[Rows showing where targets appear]
<<<<
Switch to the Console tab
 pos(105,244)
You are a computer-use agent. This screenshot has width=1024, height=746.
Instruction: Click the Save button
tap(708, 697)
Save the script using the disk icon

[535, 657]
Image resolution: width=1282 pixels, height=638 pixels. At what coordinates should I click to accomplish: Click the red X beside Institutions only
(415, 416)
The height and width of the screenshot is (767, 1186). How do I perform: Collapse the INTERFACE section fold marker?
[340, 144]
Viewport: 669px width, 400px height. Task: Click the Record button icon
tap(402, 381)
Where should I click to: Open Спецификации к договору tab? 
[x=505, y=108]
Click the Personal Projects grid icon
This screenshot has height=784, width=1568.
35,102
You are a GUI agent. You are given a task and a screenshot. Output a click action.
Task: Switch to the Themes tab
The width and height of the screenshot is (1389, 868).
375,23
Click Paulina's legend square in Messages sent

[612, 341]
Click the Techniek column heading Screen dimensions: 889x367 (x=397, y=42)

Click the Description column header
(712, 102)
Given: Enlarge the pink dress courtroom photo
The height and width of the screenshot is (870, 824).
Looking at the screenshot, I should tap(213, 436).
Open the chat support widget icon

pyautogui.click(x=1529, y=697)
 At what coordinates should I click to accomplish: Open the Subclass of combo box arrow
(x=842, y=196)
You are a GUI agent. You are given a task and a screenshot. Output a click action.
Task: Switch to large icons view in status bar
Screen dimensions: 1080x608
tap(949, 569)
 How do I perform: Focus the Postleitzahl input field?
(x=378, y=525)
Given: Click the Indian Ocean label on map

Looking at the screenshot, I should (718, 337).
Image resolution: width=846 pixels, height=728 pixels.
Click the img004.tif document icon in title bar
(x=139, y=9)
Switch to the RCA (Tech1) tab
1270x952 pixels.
>>>>
§ **SHORT TASK**:
Can you convert every line of the records above into a numbered list, leaving out the blank lines?

§ **TASK RESULT**:
1. Switch to the Console tab
2.  pos(105,244)
3. You are a computer-use agent. This screenshot has width=1024, height=746.
4. Instruction: Click the Save button
5. tap(708, 697)
6. Save the script using the disk icon
7. [535, 657]
8. Image resolution: width=1282 pixels, height=638 pixels. At what coordinates should I click to accomplish: Click the red X beside Institutions only
9. (415, 416)
10. The height and width of the screenshot is (767, 1186). How do I perform: Collapse the INTERFACE section fold marker?
11. [340, 144]
12. Viewport: 669px width, 400px height. Task: Click the Record button icon
13. tap(402, 381)
14. Where should I click to: Open Спецификации к договору tab? 
15. [x=505, y=108]
16. Click the Personal Projects grid icon
17. This screenshot has height=784, width=1568.
18. 35,102
19. You are a GUI agent. You are given a task and a screenshot. Output a click action.
20. Task: Switch to the Themes tab
21. The width and height of the screenshot is (1389, 868).
22. 375,23
23. Click Paulina's legend square in Messages sent
24. [612, 341]
25. Click the Techniek column heading Screen dimensions: 889x367 (x=397, y=42)
26. Click the Description column header
27. (712, 102)
28. Given: Enlarge the pink dress courtroom photo
29. The height and width of the screenshot is (870, 824).
30. Looking at the screenshot, I should tap(213, 436).
31. Open the chat support widget icon
32. pyautogui.click(x=1529, y=697)
33.  At what coordinates should I click to accomplish: Open the Subclass of combo box arrow
34. (x=842, y=196)
35. You are a GUI agent. You are given a task and a screenshot. Output a click action.
36. Task: Switch to large icons view in status bar
37. Screen dimensions: 1080x608
38. tap(949, 569)
39.  How do I perform: Focus the Postleitzahl input field?
40. (x=378, y=525)
41. Given: Click the Indian Ocean label on map
42. Looking at the screenshot, I should (718, 337).
43. Image resolution: width=846 pixels, height=728 pixels.
44. Click the img004.tif document icon in title bar
45. (x=139, y=9)
46. Switch to the RCA (Tech1) tab
47. 1270x952 pixels.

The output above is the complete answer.